OR ELSE WHAT? ART IN THE CITY

It has been a long time since I pondered my mission in life, I'll still never get past addressing homelessness, mental illness and the effects of poverty on children.

That said, I find that community is at the center of it all.  And, taking a step to the side here,  art is at the center of community.  Art programs for inner city children, art for the sake of art, art to remind us who we are.

I grew up on the South Side of Chicago and my parents still reside there.  The area is called "Terror Town" by the sensationalist local news.  People I grew up with are still there (Zealous, across the street, and Theresa Moore around the way), but most are long moved away.  My parents love Mrs. Glinzy on the corner. Neighbor's Chuck and Jen dug us out of a storm with his snow blower this winter.

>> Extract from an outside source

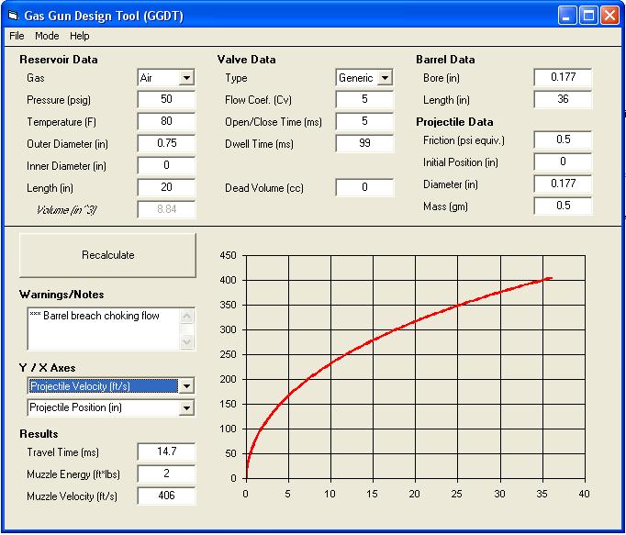
Task: Expand the Gas type dropdown
Action: coord(186,78)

The next neighborhood over, is the University of Chicago in Hyde Park, academics and affluence and also the stomping grounds of Saul Alinsky and the Obama's.  Hyde Park put social activism on the map. Was it the "Ivy League" making a laboratory of the South side?  In looking back, I have to say yes..sort of...  The economic and racial divide was inescapable.  The High School I attended encompassed both, a microcosm; the two groups sat on opposite sides of the lunch room and attended separate classes "honors" and "regulars".

I came close to exploring this territory way back at Sonoma State University, signed up for a masters program is Community Psychology, etc. etc.  When I came closer to the subject, in my earlier 20's, I couldn't get a grasp on it.  I struggled with the way language enforces culture; I thought about knowledge and how we acquire it, I thought about oppression and government and women's rights.

But I never connected the dots.  In the end, I spent four years reading Jung and Teilhard de Chardin and John Dewey.  I found happiness there, in an almost ethereal abstract place.  I'm sure I would have gotten on well with Plato back in the day; I really liked to think about thinking.  I still do.

Today, returning to the my old "hood", I felt a pull, down from the abstraction of epistemology, straight down to the physical and the practical.  "Will I be safe if I go for a walk?"  "How many abandoned houses are on this block"?  "Does that one young boy, riding along up and down the block on his bicycle, have any friends?"

There was a lot of heartache, growing up and attending Myra Bradwell Elementary.  3,000 children, 87% African American children and then me, part of the 13% "White"statistic. I studied side-by-side with kids who had no hope, no means, no pathway out.  And when I was 12, I found a pathway out, or it found me, bused to a prestigious "Magnet School"; we were a rainbow school, where whites, blacks, asians, jews, catholics etc. were all on equal ground.

After surviving two years at Kenwood High in Hyde Park (lunchtime race riots, death threats) but after the rites of passage, a practical peace was built.  Then I ran away again, to another Magnet school, Whitney Young.   There it was again, that perfect rainbow world.  Two years later, Michelle Obama (not famous at all then) attended Whitney Young.  As did the, sometimes infamous, Jesse Jackson's daughter. The talented Wachovsky brothers who later wrote and directed "The Matrix" were there sometimes as well.   And me. and my two sisters.

Last month I found myself driving the streets of the South Side again; a lot of flashbacks.  That is where I first heard about Theaster Gates, his neighborhood activism, and the birth of the "Arts Incubator" at the University of Chicago.   Looking around for his art center, I passed a Mosque with red scrolling letters.  The message?  JusticeorElse.com

I couldn't help wondering, or else what?